Farah Omar and Rabih Al Maamari, who worked for the Pan-Arabist Al Mayadeen TV network, were killed while reporting in an open area at the crossroads between Tayr Harfa and Jibbein, about 6km from the Lebanese border with Israel, Lebanon's National News Agency reported. Their guide, Hussein Aqeel, was also killed.
An 80-year-old Lebanese woman, Laiqa Serhan, was killed on Tuesday in separate Israeli artillery shelling in Kfarkila, south Lebanon. Her granddaughter was injured, according to the National News Agency.
Separately, at least three members of the Palestinian group Hamas were killed in a strike on their car in the southern Lebanese area of Al Shaitiya, according to Ali Abbas of Al Resala Scouts Association. The organisation is affiliated with the Amal Movement, a close ally of Hezbollah.
The National News Agency had previously reported four people were killed in the strike on the vehicle, but Mr Abbas said there were three bodies.
“It was three bodies. At first we could not tell how many people it was because they were badly burnt,” Mr Abbas said. “When we pulled them out, it became clear they were three.”
Hezbollah said it had retaliated against the “Zionist enemy’s targeting of the journalists of Al Mayadeen Channel” by launching two separate attacks at northern Israel.
Two guided missiles were fired at “a military gathering of intelligence officers” near the town of Manara in northern Israel, and two were launched at a group of Israeli soldiers “inside a house” in the town of Avivim.
The Iran-backed group said both attacks led to a number of deaths and injuries.

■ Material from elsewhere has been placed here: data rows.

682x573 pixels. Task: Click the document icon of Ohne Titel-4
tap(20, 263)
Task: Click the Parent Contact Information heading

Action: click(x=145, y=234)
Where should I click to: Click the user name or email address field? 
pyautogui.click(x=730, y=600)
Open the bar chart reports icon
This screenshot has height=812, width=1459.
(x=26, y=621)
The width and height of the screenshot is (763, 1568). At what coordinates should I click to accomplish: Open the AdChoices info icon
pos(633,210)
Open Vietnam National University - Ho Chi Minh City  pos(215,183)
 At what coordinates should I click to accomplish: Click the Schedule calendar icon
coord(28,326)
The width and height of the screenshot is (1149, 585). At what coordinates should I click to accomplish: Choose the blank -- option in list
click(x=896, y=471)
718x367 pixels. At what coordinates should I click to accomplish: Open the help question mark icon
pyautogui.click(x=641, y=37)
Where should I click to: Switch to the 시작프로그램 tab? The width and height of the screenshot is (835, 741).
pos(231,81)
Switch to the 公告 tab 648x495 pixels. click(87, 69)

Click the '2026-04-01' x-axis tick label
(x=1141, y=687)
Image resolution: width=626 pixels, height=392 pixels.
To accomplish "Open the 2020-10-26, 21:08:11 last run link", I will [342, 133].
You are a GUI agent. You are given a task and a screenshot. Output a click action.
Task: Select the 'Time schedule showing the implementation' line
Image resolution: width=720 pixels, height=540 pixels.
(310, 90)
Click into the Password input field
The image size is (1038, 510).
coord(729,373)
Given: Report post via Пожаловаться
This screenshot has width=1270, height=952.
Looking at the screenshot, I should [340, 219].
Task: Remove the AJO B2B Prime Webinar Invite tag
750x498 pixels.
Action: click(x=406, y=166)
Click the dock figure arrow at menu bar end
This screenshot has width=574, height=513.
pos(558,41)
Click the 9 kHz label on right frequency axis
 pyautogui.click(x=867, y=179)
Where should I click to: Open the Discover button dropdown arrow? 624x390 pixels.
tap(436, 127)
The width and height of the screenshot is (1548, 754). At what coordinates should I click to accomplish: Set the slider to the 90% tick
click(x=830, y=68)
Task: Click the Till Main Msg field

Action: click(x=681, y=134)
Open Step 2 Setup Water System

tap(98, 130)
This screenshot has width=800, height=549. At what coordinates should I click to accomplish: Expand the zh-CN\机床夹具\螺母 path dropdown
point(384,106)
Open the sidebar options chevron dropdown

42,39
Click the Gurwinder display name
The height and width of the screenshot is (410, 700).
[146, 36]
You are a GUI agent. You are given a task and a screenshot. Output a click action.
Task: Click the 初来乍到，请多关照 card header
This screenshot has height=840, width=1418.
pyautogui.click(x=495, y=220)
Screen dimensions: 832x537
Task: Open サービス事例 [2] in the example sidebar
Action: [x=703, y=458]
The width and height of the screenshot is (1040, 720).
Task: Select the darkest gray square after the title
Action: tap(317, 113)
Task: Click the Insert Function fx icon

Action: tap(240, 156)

The Israeli military did not acknowledge any deaths, but does not typically immediately announce casualties.
Three journalists reporting from Lebanon have been killed since the start of the conflict, including Issam Abdallah from Reuters, amid accusations by Lebanese officials that Israel is deliberately attacking reporters.
“This crime and the previous ones, including the killing of journalist Issam Al Abdullah reveals the important role that media plays,” Hezbollah's media bureau said, calling on “the media, international and humanitarian bodies to condemn this crime and similar crimes that preceded it”.
The Israeli military said it was “looking into the details of the incident”, AFP reported.
Lebanon's caretaker Prime Minister Najib Mikati “strongly condemned” the Israeli attack on journalists.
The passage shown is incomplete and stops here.